I love shopping in antique stores. I love learning about a different place in time. When I walk into an antique store, I feel almost like I’ve gained a free museum pass or a free ride in a time machine–and if buy something–almost as if I’ve purchased a small piece of time. As I observe the decor from earlier years, I find it very difficult to figure out why things were the way they were and always find it amazing how much things have changed.
Though I do not have first-hand experience of daily life in previous centuries, I do believe that the pace of life has increased. You can pick up any item in an antique store–whether it’s dinnerware, an appliance, clothing, or even a piece of furniture–and notice ways that our lives have changed. Many of the items that wouldn’t last us more than a year in today’s world still show up in antique stores, in decent and functional shape, from decades ago!
I believe the diminishing of lifetime product value comes from increasing consumer demand on manufacturers. We as consumers need more things but we want to spend as little money as possible. Thus it becomes difficult to purchase something handmade for $50 when we have the option of a manufactured version for $10.
When we prefer practicality, I wonder, what exactly do we forfeit? Perhaps the personal touch…
Years ago, when craftsman didn’t have the demand to serve millions at a time, they focused their energies on ensuring that the one who received their item would really enjoy it. They felt personal responsibility for their craft–a customer’s satisfaction and pleasure with their purchase directly reflected on the craftsman, as a person. Since they crafted most items by hand, each had a personal touch, which made them unique. I appreciate that craftsman, such as those at Bauer International, still exist today that choose to create products by hand and then finish them using traditional materials and methods (such as stain and shellac) rather than the faster and more automated way.

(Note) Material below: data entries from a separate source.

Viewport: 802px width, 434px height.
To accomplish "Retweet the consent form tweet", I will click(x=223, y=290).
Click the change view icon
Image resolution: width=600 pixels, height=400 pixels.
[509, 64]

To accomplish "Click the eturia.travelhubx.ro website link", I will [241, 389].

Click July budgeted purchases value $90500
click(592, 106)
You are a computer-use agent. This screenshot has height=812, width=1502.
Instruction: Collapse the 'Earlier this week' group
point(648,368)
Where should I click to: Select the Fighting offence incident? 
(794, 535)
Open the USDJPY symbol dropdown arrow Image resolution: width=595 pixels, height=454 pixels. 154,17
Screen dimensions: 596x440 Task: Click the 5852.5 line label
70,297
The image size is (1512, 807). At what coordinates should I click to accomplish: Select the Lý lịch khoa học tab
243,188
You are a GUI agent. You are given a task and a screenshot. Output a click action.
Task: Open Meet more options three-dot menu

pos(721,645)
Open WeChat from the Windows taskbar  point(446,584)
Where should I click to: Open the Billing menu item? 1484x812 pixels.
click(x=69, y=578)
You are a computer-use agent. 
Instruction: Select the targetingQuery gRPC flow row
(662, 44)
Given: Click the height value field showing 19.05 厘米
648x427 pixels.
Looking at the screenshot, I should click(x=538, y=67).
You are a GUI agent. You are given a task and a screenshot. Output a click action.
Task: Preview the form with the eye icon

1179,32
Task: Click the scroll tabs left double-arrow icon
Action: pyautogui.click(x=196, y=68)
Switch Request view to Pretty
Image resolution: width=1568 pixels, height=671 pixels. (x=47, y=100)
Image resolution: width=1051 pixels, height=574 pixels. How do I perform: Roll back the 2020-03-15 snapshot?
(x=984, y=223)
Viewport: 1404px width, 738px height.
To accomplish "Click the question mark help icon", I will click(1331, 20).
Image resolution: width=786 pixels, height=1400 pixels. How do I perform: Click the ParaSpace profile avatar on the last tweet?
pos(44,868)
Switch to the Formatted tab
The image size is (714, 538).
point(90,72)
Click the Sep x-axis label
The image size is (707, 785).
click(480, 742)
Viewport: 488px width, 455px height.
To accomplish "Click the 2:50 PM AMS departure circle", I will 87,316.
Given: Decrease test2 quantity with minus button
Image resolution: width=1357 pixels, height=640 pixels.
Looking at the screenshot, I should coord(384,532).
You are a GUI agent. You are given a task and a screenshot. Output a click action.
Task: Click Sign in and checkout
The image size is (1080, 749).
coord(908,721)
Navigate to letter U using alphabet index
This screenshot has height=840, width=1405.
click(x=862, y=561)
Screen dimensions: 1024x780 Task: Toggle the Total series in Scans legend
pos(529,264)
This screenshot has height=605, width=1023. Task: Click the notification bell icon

I also love the idea that furniture can do more than just serve a function in a physical space. Something about artistic expression and attention to detail cause people to pause more and feel free to enjoy a moment in time. Perhaps human nature needs moments where they feel inspired to just be–to enjoy beautiful things without evaluating their usefulness. It may be a big jump, but could you say that your furniture does that for you?